La stanza è in lieve penombra, appena rischiarata dalla luce della luna che filtra attraverso la stretta e alta finestra ad arco e da quella di tre candele rosse accese sul lungo tripode all'angolo.
Un grande letto a baldacchino in ebano scuro troneggia al centro della grande camera, un mobile di rara bellezza e antichità, peraltro surclassato dalla bellezza dell'algida donna languidamente distesa sulle nere lenzuola di seta.
I nerissimi, lunghi, lucidi capelli si confondono con la seta, circondando un diafano viso, forte, imperioso, gli occhi chiusi, forse perduti in dolci sogni di passione, le nere labbra appena socchiuse, quasi un irresistibile invito.

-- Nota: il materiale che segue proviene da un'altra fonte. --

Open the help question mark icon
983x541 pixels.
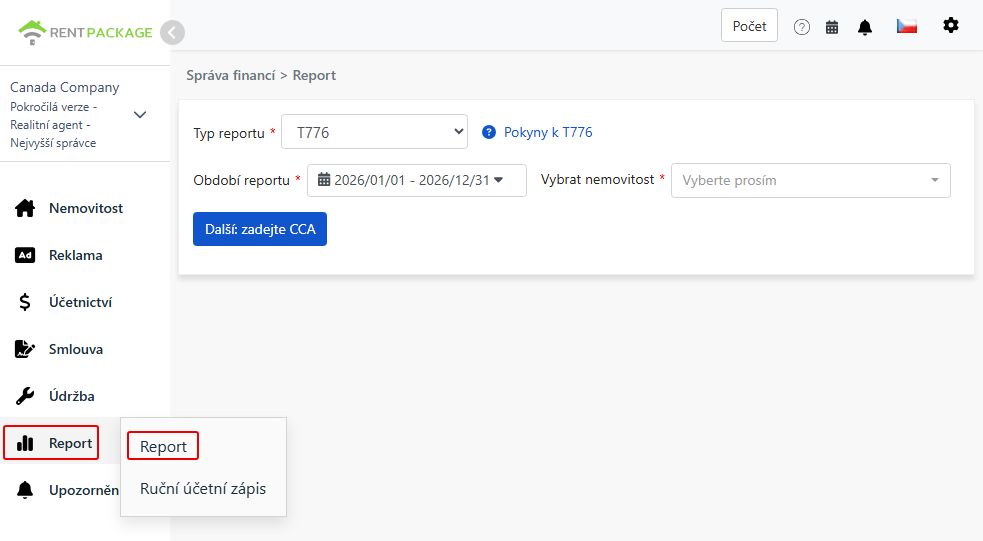802,27
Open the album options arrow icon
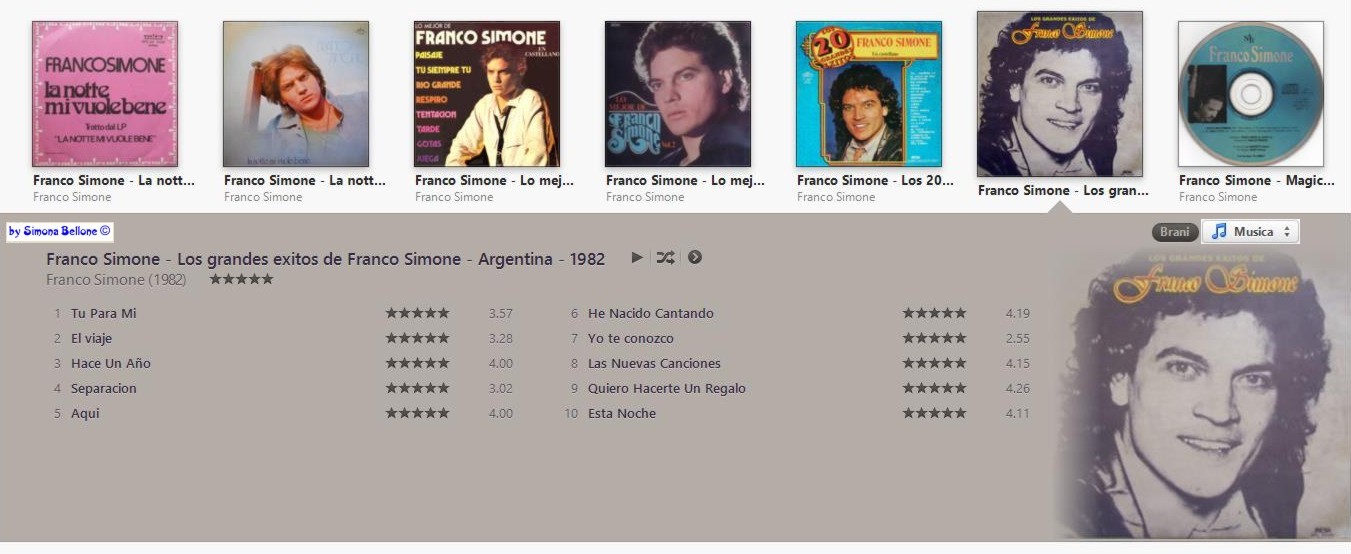The image size is (1351, 554). [695, 258]
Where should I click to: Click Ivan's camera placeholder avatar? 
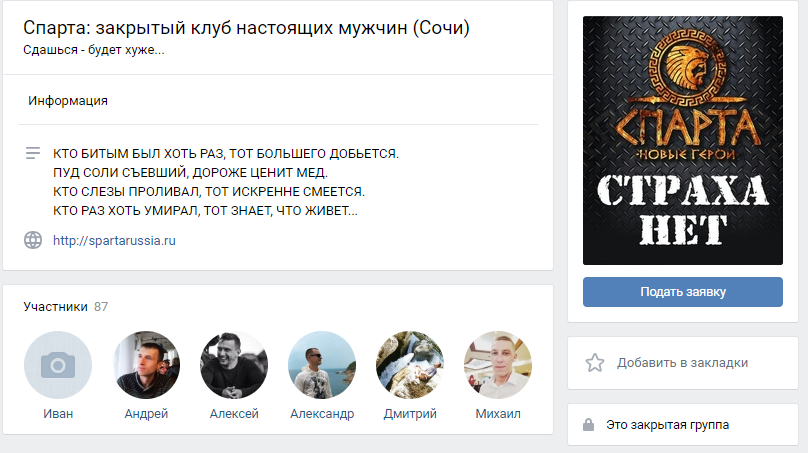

Solo una trasparente, leggera veste in pizzo candido ricopre le sue splendide, rigogliose forme, e il profumo di rose che permea l'intera stanza non basta a coprire l'imperdibile aroma dela sua pelle, del suo desiderio.
Ecco così che la mano lenta si avvicina, sfiorando lieve percorre la fredda, delicata seta nera avvicinandosi al suo corpo, finchè le dita entrano in contatto con uno dei bianchissimi, delicati, eccitanti piedi di lei.
La donna sussulta appena al tocco, un lieve movimento di contatto tra le gambe tradisce il desiderio, la lingua sfiora rapida le labbra e gli occhi restano chiusi, non vuole perdere la visione di sogno che la sta travolgendo.
La mano quindi risale rapida, titillante lungo la caviglia e il polpaccio, solleticando e stuzzicando con la punta delle unghie la pelle delicata.
Quando giunge alla tornita coscia, i movimenti inconsci delle sue gambe si fanno più frequenti, portandole a stringersi sulla mano, quasi volessero spingerla, aiutarla a risalire ancora più rapida.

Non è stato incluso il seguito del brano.